There are a huge number of people with ideas, who have IP in those ideas, but don’t have the small amount of money that you need … to take a technology and spin off companies. I’ve talked some with leaders in the medical center, including our new president, and he certainly gets it. We need to have pipelines for ideas to move. I don’t see that happening very rapidly, if at all. If I wanted to start a company tomorrow, if I had the perfect idea and I had intellectual property on that idea, to start a medical device company or biologics company, you need some degree of resources to start that company in this environment where jobs are less secure. People are paying student loans. We’re losing more and more ideas.
X: What is your interaction with the commercialization possibilities of this research?

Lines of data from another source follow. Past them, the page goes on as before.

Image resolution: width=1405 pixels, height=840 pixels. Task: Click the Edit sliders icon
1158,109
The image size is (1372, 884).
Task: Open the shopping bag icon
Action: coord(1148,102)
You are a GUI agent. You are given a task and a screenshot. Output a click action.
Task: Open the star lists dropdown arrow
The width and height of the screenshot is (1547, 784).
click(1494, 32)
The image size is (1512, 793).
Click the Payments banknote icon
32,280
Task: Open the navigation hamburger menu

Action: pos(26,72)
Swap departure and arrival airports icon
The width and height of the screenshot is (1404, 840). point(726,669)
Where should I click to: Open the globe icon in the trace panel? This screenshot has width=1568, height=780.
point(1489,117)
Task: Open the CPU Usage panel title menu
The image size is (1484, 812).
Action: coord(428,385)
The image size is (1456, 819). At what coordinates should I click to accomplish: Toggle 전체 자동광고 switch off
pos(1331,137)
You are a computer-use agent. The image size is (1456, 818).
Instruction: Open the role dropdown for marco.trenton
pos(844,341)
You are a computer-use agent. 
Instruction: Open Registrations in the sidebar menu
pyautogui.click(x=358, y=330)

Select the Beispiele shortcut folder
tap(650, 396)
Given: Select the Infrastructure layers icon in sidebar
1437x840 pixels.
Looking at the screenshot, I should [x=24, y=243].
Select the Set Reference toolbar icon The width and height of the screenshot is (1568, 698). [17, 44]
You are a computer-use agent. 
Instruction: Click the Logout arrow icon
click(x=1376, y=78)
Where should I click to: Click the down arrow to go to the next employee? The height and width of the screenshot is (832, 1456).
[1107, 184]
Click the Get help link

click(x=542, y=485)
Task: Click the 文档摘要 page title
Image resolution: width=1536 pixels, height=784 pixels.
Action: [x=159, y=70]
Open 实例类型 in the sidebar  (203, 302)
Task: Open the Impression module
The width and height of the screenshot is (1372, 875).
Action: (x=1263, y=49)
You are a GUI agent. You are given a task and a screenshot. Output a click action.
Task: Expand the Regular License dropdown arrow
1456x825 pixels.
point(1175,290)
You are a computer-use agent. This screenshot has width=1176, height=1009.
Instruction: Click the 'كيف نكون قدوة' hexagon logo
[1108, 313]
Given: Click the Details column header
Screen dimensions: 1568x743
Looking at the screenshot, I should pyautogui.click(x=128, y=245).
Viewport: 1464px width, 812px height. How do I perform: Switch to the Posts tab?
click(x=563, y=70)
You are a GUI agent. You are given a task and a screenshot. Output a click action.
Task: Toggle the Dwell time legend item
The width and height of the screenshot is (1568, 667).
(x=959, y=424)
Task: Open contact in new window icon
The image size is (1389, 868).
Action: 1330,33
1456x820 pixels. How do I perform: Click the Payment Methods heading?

DT: We’re bringing branches of companies that do cell therapies here. There’s a market here, patients here. I’ve started multiple companies in the past. Yes, we’re close to the science but we also understand that the ultimate goal is a clinical product, a commercial product. We’ve been charged with spinning out multiple companies over the next five years and you’ll see we’re on track to do that. One of those companies is coming on board in the next year. We’ve begun some conversations about the best, first spinoffs. There are a couple of opportunities in the veterinary market and there are also some possibilities in the diagnostic field, where we’ll spin out companies or license out technologies.